Consider also what arrangement suits you and your baby best and discuss with your manager as soon as possible. For example you may want your baby to be brought to you for breastfeeding breaks. You may wish to have lactation breaks or flexible working arrangements so that you can express milk.

For more information, the HSE ‘Breastfeeding and Work -guide for parents and employers’ can be downloaded or ordered here (opens in new window)

How can my workplace support me to continue to breastfeed?

Supporting employees to continue to breastfeeding is beneficial for employers because it:

  • Reduces absenteeism - Parental absenteeism increases as infant illness rates     increase, and breastfed infants have less illness. Reduced absenteeism     leads to increased productivity in the workplace, particularly so where     absenteeism can interrupt team workflow.
  • Increases     productivity and staff commitment - Employees are likely to show increased commitment to their     job, as well as increased productivity. This is because less time will be     spent worrying about a sick infant at home and they feel valued as a     mother by the employer.
  • Leads to lower staff     turnover - Women who are     supported to continue breastfeeding are more likely to return to work     after maternity leave, saving the employer the costs of recruiting and     training a new employee – costs which can be substantial.
  • Creates a positive     corporate image . It can also lead to high     morale within the workforce.
  • Breastfeeding     protects the health of women and their children – Women who don’t breastfeed have a higher risk of developing     breast and ovarian cancers, osteoporosis, arthritis, heart disease and     diabetes and postnatal depression. Children who are not breastfed have a     higher risk of many short term and long term illnesses including chest,    ear and gastro-intestinal infections, asthma, diabetes and some childhood     cancers.

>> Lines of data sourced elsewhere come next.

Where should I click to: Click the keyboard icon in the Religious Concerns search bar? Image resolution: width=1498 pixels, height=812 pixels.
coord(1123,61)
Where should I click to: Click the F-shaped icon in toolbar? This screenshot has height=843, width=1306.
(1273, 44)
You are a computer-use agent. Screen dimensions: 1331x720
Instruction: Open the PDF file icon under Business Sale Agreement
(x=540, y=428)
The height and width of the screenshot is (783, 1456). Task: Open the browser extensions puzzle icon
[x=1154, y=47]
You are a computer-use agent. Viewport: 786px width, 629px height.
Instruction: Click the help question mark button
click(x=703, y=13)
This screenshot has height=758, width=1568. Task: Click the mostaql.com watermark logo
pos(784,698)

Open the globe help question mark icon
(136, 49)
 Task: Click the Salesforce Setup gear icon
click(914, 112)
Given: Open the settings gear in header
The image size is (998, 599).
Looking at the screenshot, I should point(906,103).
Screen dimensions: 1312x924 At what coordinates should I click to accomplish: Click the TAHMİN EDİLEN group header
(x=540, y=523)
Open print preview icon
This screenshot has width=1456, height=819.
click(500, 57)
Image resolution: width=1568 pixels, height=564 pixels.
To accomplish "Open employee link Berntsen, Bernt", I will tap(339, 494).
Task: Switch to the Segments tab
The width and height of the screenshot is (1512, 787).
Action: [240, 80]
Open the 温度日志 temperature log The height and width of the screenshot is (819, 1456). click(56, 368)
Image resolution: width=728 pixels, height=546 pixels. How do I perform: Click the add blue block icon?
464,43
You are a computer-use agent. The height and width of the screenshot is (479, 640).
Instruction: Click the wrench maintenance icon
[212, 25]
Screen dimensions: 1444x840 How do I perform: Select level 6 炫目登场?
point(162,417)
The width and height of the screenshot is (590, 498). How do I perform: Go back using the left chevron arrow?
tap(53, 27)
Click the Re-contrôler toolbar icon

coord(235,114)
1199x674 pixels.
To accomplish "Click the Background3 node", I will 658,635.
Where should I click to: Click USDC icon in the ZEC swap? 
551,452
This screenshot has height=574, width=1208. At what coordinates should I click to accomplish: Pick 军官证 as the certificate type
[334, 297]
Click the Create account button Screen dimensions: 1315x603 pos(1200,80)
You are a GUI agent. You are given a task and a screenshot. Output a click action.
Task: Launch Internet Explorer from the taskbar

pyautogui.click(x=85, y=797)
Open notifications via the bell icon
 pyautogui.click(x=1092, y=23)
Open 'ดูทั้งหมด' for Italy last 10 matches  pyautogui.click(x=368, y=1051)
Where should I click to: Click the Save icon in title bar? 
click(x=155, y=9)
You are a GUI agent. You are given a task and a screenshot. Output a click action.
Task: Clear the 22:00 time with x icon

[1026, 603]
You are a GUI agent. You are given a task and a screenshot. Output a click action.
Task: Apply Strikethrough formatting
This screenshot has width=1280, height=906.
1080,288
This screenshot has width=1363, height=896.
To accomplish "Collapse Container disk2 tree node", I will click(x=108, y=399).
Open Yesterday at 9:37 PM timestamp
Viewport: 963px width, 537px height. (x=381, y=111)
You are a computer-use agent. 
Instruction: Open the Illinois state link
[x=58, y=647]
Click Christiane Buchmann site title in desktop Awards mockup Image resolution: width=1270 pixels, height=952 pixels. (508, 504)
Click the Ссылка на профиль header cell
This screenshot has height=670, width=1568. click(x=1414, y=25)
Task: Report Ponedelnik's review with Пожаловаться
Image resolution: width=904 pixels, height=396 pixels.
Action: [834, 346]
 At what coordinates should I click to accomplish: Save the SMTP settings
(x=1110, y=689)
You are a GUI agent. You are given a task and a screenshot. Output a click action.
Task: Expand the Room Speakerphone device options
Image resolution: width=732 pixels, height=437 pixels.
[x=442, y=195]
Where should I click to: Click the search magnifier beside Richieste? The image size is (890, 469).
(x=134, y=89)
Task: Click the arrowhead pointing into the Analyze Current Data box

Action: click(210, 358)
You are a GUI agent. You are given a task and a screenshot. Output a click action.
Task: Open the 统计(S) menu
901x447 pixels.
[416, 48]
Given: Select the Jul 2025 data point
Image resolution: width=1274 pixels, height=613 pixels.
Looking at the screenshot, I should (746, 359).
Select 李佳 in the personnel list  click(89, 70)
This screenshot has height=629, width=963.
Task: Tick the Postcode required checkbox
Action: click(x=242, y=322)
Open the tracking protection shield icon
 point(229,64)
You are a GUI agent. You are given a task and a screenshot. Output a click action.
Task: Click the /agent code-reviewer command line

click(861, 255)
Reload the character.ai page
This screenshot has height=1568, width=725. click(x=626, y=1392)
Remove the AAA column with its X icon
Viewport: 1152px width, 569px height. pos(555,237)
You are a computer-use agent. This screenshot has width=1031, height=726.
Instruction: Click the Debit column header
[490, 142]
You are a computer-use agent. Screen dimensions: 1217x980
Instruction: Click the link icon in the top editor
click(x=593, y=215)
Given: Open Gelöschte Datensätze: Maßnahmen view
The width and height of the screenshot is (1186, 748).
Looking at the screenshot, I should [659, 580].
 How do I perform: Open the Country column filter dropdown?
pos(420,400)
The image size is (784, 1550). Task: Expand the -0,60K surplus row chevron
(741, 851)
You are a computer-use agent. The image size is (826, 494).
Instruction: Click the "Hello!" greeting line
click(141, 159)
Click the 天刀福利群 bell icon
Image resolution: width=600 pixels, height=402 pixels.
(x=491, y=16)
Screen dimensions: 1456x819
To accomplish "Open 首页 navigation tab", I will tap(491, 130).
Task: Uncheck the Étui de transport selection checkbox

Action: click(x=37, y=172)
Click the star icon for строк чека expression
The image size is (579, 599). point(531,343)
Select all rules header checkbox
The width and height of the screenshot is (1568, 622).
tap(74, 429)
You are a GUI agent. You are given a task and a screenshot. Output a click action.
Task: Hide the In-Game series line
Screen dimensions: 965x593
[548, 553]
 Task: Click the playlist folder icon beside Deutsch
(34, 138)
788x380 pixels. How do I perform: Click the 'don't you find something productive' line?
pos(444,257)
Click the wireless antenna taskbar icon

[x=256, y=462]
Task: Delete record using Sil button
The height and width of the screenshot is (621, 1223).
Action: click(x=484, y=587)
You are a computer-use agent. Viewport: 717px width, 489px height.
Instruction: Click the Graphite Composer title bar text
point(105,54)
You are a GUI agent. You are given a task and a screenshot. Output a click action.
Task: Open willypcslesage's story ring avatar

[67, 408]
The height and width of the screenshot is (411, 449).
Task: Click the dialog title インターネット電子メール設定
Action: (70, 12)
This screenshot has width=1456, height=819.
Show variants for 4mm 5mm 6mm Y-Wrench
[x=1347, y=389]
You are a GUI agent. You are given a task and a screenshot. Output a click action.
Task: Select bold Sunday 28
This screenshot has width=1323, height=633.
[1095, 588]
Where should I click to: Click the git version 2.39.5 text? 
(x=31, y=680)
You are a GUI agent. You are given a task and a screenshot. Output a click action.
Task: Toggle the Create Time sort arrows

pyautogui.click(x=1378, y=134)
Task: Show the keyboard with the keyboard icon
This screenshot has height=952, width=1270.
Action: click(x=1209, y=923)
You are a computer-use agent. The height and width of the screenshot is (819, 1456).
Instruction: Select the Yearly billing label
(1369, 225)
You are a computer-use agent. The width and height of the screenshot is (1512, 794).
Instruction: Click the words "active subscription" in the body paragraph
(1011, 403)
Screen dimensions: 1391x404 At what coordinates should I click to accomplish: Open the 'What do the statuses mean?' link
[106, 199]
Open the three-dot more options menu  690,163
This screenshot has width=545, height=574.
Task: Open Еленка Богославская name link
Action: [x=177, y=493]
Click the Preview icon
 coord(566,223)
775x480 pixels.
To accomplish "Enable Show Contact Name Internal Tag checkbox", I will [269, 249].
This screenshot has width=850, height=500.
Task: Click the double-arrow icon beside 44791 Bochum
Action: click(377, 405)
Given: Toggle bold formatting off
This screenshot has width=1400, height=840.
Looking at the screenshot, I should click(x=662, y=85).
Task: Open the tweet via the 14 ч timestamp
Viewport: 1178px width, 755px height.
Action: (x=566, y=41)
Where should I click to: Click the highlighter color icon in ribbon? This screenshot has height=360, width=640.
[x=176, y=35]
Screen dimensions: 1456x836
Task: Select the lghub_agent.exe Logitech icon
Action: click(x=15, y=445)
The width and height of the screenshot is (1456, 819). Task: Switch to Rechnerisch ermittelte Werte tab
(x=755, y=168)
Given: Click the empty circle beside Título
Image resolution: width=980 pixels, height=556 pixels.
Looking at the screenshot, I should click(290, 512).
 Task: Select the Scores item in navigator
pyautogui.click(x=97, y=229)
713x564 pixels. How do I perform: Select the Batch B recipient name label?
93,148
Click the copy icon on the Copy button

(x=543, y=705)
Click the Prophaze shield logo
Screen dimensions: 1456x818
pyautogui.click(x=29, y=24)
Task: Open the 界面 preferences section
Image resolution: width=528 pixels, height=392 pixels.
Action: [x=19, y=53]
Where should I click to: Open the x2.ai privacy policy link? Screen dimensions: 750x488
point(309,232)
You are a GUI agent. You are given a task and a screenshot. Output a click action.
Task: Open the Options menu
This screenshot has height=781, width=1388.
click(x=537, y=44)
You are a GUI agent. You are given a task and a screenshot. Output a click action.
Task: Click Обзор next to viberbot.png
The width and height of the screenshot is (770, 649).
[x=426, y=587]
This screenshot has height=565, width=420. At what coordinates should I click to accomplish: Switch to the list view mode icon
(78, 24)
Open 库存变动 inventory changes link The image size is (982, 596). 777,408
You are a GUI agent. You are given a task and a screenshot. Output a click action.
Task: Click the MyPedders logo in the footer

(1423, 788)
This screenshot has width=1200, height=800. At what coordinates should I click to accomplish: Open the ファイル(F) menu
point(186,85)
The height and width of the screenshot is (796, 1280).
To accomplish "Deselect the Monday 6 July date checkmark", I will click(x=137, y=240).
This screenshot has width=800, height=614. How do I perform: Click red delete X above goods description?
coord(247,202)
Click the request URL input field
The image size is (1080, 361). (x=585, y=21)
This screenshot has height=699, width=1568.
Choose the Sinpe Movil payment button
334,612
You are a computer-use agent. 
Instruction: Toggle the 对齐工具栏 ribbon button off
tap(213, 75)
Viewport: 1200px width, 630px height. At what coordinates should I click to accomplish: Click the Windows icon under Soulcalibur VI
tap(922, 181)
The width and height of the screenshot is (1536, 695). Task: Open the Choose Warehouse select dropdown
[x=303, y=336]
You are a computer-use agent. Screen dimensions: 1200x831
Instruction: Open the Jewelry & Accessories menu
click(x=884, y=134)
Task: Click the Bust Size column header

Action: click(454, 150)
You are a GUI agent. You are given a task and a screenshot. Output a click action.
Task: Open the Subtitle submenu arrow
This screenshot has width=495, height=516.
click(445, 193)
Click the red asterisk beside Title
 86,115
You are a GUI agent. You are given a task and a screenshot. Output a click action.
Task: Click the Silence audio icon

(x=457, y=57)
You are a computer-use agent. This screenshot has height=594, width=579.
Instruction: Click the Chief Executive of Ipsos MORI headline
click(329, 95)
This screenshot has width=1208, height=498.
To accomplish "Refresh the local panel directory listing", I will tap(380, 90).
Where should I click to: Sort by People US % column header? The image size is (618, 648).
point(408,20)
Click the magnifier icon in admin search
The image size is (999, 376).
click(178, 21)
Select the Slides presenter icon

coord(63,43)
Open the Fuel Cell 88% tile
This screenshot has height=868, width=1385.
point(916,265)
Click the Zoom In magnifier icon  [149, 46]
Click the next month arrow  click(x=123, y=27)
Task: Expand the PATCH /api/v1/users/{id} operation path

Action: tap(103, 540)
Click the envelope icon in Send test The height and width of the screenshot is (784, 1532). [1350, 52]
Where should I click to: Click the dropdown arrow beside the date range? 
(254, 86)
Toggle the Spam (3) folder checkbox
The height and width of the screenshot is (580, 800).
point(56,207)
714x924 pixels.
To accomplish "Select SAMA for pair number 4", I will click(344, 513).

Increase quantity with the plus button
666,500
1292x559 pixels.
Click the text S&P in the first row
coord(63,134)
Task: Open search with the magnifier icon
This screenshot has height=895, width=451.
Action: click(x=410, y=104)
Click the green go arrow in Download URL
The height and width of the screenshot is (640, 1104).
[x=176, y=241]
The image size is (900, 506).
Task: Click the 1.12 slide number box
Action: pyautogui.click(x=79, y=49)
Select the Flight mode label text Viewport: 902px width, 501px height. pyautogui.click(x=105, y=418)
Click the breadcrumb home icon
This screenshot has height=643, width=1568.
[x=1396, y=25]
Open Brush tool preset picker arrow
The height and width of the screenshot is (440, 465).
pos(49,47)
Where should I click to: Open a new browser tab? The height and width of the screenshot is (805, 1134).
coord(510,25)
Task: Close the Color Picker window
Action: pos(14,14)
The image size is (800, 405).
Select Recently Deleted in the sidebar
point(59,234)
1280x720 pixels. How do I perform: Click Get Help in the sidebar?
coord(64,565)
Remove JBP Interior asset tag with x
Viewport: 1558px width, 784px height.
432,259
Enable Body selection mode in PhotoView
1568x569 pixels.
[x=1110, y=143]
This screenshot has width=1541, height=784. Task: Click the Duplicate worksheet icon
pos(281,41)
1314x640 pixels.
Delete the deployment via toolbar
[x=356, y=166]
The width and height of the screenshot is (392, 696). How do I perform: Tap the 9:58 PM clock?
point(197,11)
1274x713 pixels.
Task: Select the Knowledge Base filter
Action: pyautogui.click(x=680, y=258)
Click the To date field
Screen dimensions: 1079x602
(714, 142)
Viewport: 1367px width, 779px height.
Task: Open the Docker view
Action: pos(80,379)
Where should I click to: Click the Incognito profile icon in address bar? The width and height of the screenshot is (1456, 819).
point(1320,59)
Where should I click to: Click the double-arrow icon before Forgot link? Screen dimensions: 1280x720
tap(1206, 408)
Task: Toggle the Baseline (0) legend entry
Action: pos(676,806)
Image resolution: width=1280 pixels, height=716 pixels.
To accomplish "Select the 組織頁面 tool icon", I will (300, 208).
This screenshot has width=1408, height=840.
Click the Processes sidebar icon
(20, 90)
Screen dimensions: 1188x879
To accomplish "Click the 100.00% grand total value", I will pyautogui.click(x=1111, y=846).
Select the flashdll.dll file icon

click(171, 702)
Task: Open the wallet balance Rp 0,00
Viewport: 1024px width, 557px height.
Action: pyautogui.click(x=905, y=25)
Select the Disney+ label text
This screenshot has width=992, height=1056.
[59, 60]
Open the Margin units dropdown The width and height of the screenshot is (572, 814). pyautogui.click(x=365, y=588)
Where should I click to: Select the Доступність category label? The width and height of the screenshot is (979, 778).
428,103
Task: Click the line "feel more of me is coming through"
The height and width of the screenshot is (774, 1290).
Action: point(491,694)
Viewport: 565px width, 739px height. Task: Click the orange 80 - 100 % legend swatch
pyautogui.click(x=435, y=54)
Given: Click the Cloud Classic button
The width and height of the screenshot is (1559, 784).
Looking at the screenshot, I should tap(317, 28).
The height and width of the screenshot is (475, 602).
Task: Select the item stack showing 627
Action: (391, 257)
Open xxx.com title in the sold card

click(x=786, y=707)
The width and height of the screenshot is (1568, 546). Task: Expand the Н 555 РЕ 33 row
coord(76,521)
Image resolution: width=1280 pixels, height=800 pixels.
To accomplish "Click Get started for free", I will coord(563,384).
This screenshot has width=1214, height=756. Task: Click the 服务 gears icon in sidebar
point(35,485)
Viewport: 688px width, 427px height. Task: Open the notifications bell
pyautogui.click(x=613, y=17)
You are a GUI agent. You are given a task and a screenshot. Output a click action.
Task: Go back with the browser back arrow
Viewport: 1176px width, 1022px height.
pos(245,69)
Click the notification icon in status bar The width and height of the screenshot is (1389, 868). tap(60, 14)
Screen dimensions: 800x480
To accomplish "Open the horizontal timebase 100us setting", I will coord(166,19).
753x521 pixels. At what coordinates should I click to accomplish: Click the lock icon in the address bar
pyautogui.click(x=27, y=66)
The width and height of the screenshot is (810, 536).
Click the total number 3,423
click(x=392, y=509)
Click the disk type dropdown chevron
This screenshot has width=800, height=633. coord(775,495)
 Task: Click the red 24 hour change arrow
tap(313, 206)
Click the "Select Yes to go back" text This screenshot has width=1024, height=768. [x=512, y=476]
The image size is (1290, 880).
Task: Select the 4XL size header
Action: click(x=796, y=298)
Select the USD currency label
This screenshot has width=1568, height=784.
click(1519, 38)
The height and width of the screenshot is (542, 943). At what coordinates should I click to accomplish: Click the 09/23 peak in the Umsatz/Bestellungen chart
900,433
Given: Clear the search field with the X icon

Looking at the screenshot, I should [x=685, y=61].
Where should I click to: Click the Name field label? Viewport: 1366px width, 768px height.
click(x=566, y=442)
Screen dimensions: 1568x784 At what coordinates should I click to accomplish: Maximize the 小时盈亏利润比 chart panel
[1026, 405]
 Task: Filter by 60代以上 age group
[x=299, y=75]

Breastfeeding can help to protect the health of your workforce     now and in the future.

Many workplaces have workplaces policies which support employees to continue to breastfeed.  These include family friendly policies, flexible workplace arrangements and lactation breaks. Rooms are also provided which affords privacy to the breastfeeding employee to express her milk.


You’ve probably been thinking about childcare for some time.  If you are planning to continue breastfeeding when you go back to work you will need to consider this when choosing childcare. Regardless of how much you plan for it, going back to work and leaving your baby can be stressful. Try to make arrangements that suit you and the balance you want to have between your work and family life.

Whether you choose a crèche or a childminder, finding one to suit you can take some time. Talk to your public health nurse or other mothers in your support group for information about facilities in your area.  Word of mouth is often the best way to find what you’re looking for.

Things to Consider:

  • If you are     lucky enough to have a crèche at work, book your baby in as soon as     possible. This can make it possible to breastfeed your baby during breaks.
  • Make sure     that any type of childcare provider you choose meets professional     standards and is registered with the Health Service Executive (HSE)
  • Tell your     childminder that you are breastfeeding and that you intend continuing when     you return to work.
  • Try to     find childcare close to your work or on your route to work.
  • Tell your     childminder you may want to breastfeed when you drop off your baby in the     morning and when you collect him in the evening.
  • Make sure     your childminder knows how to safely store and use expressed breastmilk
  • Before     your maternity leave ends leave your baby with the childminder for short     periods to help them get to know one another.
  • Before     your maternity leave ends do a few ‘test runs’ in the morning to see how     long it takes you to get yourself and the baby ready and get him to the     childminder and yourself to work. This will make your first day back a lot     less stressful.